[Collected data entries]
- - -
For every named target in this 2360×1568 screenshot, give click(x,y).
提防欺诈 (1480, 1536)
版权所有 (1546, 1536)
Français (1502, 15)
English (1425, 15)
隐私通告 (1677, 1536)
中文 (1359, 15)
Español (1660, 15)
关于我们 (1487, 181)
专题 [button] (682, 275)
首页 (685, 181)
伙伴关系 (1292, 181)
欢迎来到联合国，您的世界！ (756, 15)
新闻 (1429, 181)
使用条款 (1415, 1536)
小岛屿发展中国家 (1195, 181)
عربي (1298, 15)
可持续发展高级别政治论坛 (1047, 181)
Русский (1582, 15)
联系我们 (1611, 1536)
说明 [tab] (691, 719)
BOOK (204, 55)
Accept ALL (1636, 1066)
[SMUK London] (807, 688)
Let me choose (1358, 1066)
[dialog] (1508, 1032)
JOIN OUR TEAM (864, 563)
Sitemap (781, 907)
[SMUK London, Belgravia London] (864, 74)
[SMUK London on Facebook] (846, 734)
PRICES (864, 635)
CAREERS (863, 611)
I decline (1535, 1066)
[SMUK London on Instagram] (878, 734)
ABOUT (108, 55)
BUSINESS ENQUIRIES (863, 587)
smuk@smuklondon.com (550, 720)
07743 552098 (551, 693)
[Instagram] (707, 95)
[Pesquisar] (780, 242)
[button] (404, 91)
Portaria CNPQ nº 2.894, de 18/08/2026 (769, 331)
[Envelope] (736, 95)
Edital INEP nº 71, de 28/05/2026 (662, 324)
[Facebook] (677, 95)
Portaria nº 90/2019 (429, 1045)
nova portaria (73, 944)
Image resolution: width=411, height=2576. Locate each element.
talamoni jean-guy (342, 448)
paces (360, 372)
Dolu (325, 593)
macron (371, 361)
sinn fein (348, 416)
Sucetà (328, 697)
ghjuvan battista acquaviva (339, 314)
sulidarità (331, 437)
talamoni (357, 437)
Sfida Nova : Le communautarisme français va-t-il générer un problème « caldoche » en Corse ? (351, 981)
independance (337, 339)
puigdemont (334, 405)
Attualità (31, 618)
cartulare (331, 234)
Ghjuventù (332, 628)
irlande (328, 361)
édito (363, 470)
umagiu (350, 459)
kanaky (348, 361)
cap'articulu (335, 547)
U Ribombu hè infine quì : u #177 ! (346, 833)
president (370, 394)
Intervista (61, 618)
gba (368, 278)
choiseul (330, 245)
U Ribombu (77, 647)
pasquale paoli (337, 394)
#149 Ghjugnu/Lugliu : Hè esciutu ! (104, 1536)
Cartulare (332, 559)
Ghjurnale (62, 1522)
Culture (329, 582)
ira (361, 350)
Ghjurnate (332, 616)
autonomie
- - -
**What the exercise asks:**
Copy every record precisely, omitting nothing.

**Solution to the problem:**
For every named target in this 2360×1568 screenshot, give click(x,y).
提防欺诈 (1480, 1536)
版权所有 (1546, 1536)
Français (1502, 15)
English (1425, 15)
隐私通告 (1677, 1536)
中文 (1359, 15)
Español (1660, 15)
关于我们 (1487, 181)
专题 [button] (682, 275)
首页 (685, 181)
伙伴关系 (1292, 181)
欢迎来到联合国，您的世界！ (756, 15)
新闻 (1429, 181)
使用条款 (1415, 1536)
小岛屿发展中国家 (1195, 181)
عربي (1298, 15)
可持续发展高级别政治论坛 (1047, 181)
Русский (1582, 15)
联系我们 (1611, 1536)
说明 [tab] (691, 719)
BOOK (204, 55)
Accept ALL (1636, 1066)
[SMUK London] (807, 688)
Let me choose (1358, 1066)
[dialog] (1508, 1032)
JOIN OUR TEAM (864, 563)
Sitemap (781, 907)
[SMUK London, Belgravia London] (864, 74)
[SMUK London on Facebook] (846, 734)
PRICES (864, 635)
CAREERS (863, 611)
I decline (1535, 1066)
[SMUK London on Instagram] (878, 734)
ABOUT (108, 55)
BUSINESS ENQUIRIES (863, 587)
smuk@smuklondon.com (550, 720)
07743 552098 (551, 693)
[Instagram] (707, 95)
[Pesquisar] (780, 242)
[button] (404, 91)
Portaria CNPQ nº 2.894, de 18/08/2026 (769, 331)
[Envelope] (736, 95)
Edital INEP nº 71, de 28/05/2026 (662, 324)
[Facebook] (677, 95)
Portaria nº 90/2019 (429, 1045)
nova portaria (73, 944)
Image resolution: width=411, height=2576. Locate each element.
talamoni jean-guy (342, 448)
paces (360, 372)
Dolu (325, 593)
macron (371, 361)
sinn fein (348, 416)
Sucetà (328, 697)
ghjuvan battista acquaviva (339, 314)
sulidarità (331, 437)
talamoni (357, 437)
Sfida Nova : Le communautarisme français va-t-il générer un problème « caldoche » en Corse ? (351, 981)
independance (337, 339)
puigdemont (334, 405)
Attualità (31, 618)
cartulare (331, 234)
Ghjuventù (332, 628)
irlande (328, 361)
édito (363, 470)
umagiu (350, 459)
kanaky (348, 361)
cap'articulu (335, 547)
U Ribombu hè infine quì : u #177 ! (346, 833)
president (370, 394)
Intervista (61, 618)
gba (368, 278)
choiseul (330, 245)
U Ribombu (77, 647)
pasquale paoli (337, 394)
#149 Ghjugnu/Lugliu : Hè esciutu ! (104, 1536)
Cartulare (332, 559)
Ghjurnale (62, 1522)
Culture (329, 582)
ira (361, 350)
Ghjurnate (332, 616)
autonomie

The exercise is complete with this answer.